> What is required
Transcribe each entry exactly, without pictures.

..............................

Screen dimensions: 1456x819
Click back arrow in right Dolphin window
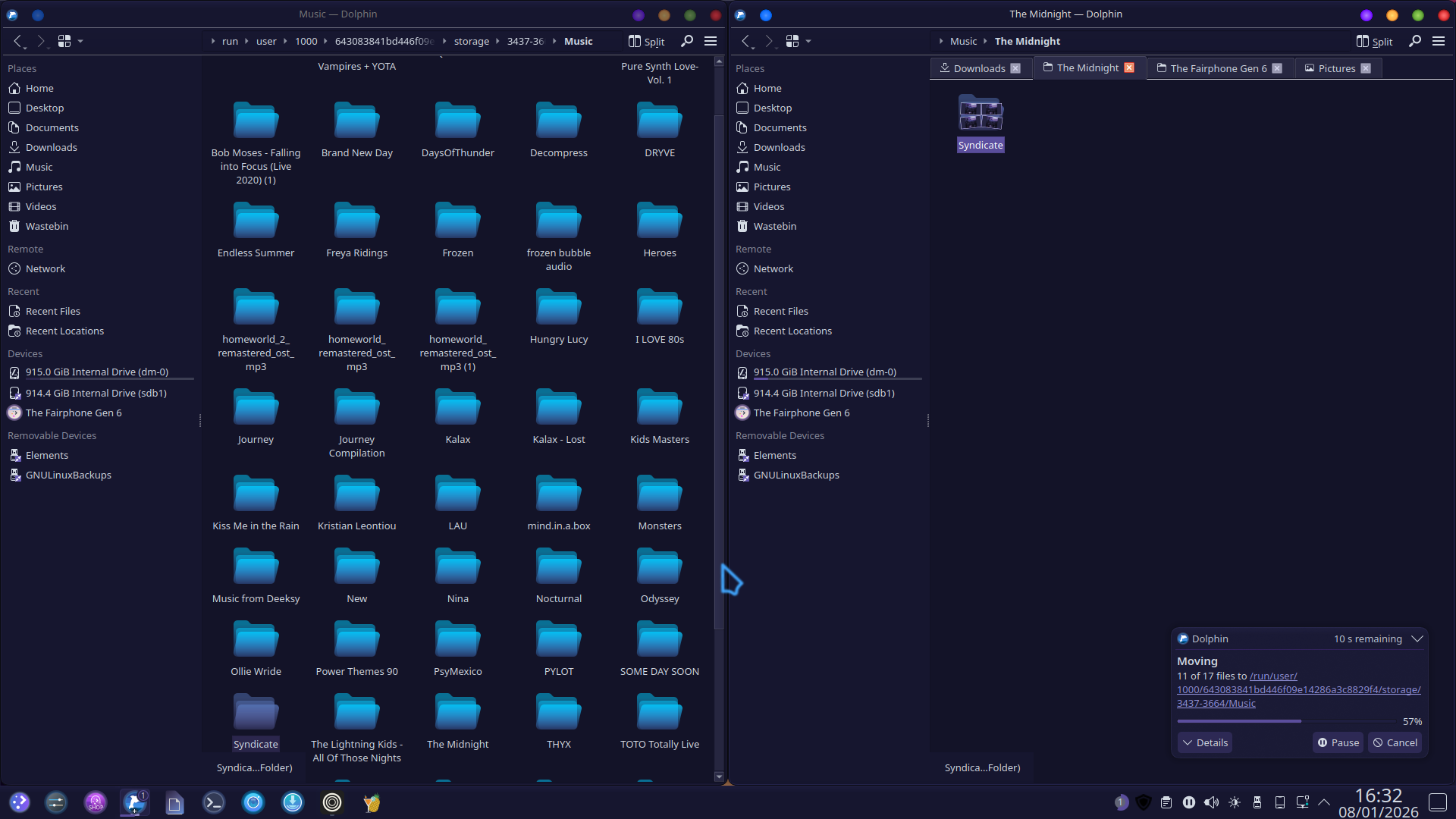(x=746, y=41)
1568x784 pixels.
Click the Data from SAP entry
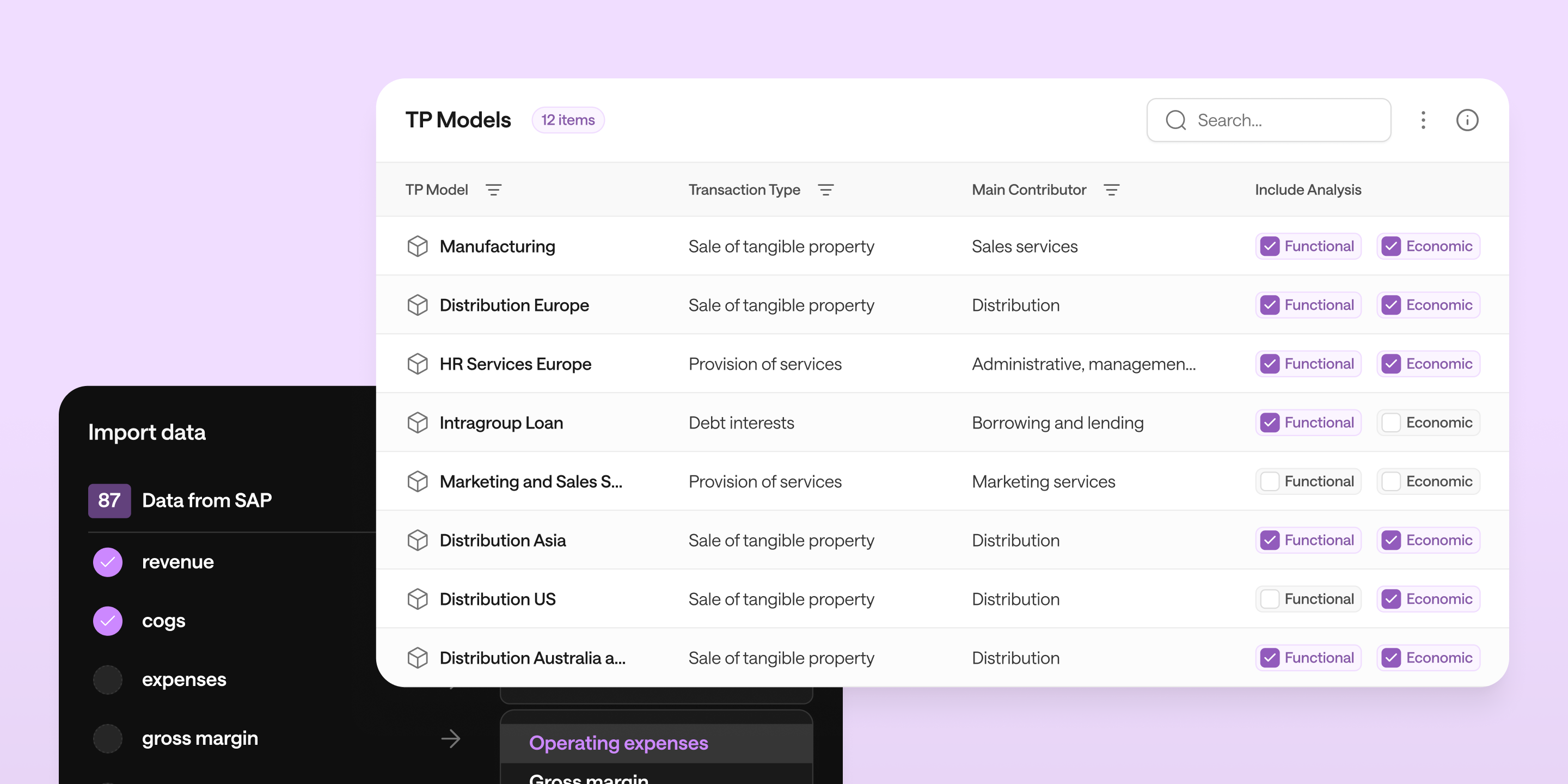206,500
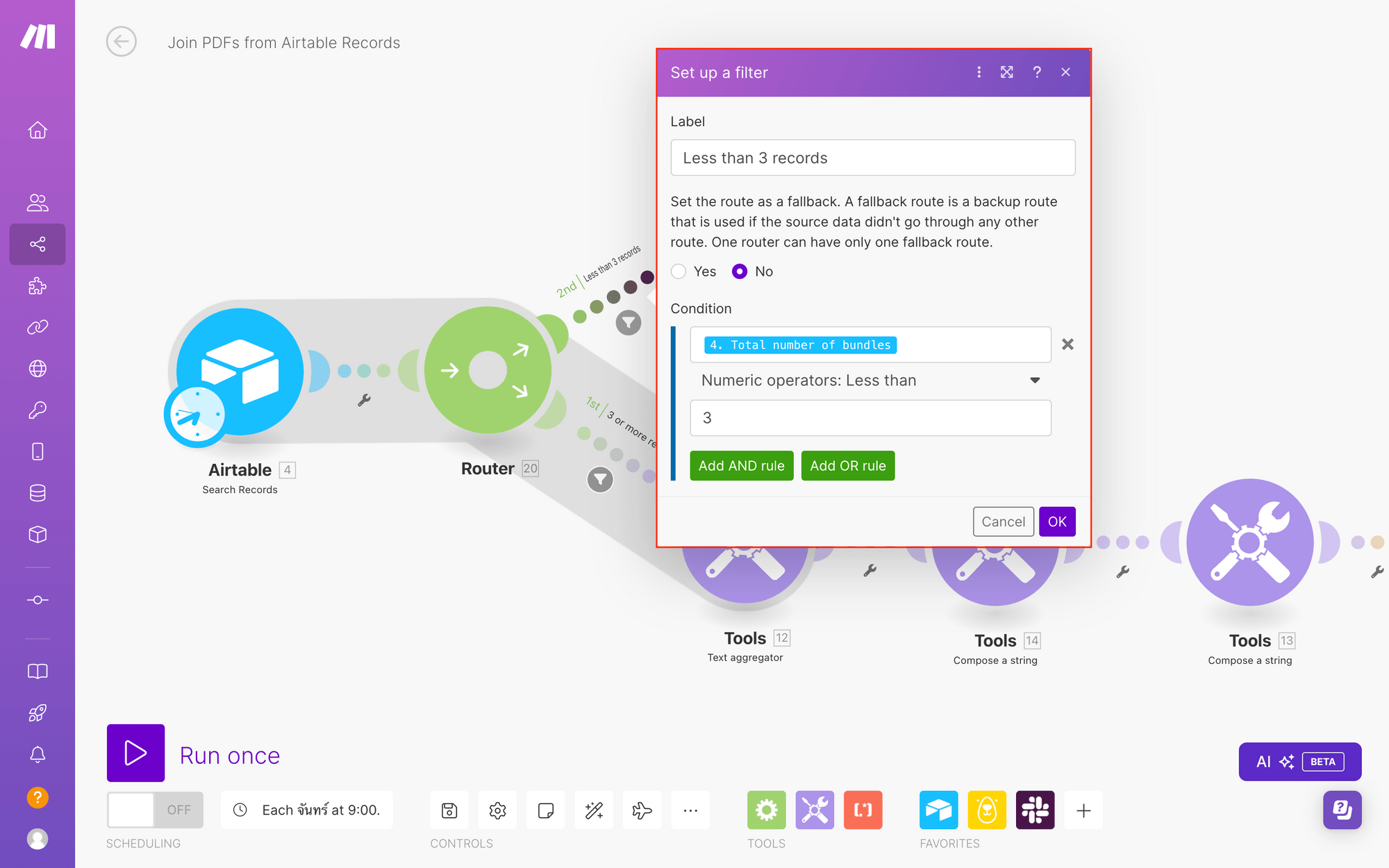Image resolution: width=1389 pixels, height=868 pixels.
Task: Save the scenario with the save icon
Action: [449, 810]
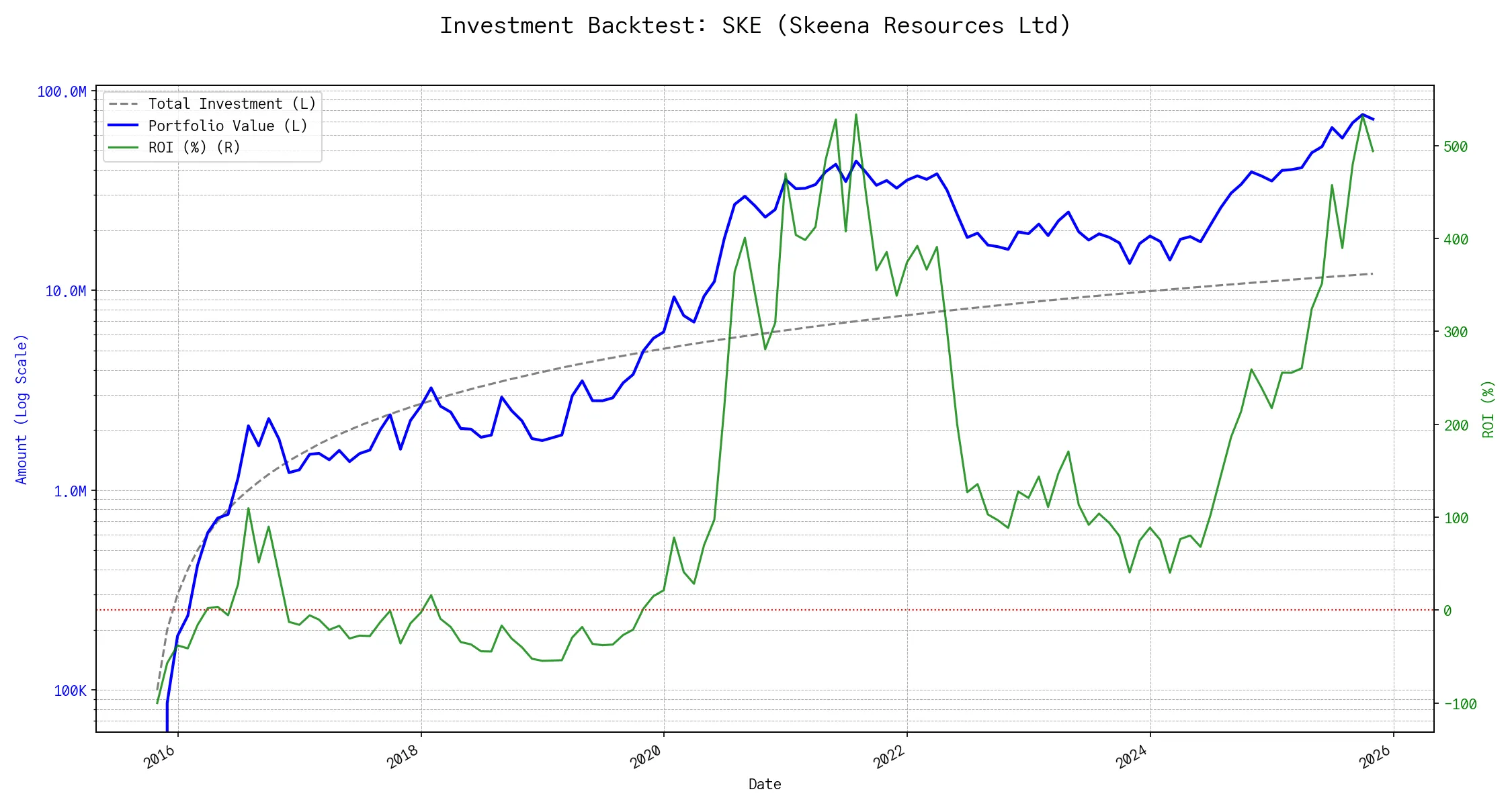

..............................

> Exercise response
Screen dimensions: 1456x819
Click back arrow in right Dolphin window
(x=746, y=41)
1568x784 pixels.
Click the Data from SAP entry
206,500
Image resolution: width=1389 pixels, height=868 pixels.
Task: Save the scenario with the save icon
Action: [449, 810]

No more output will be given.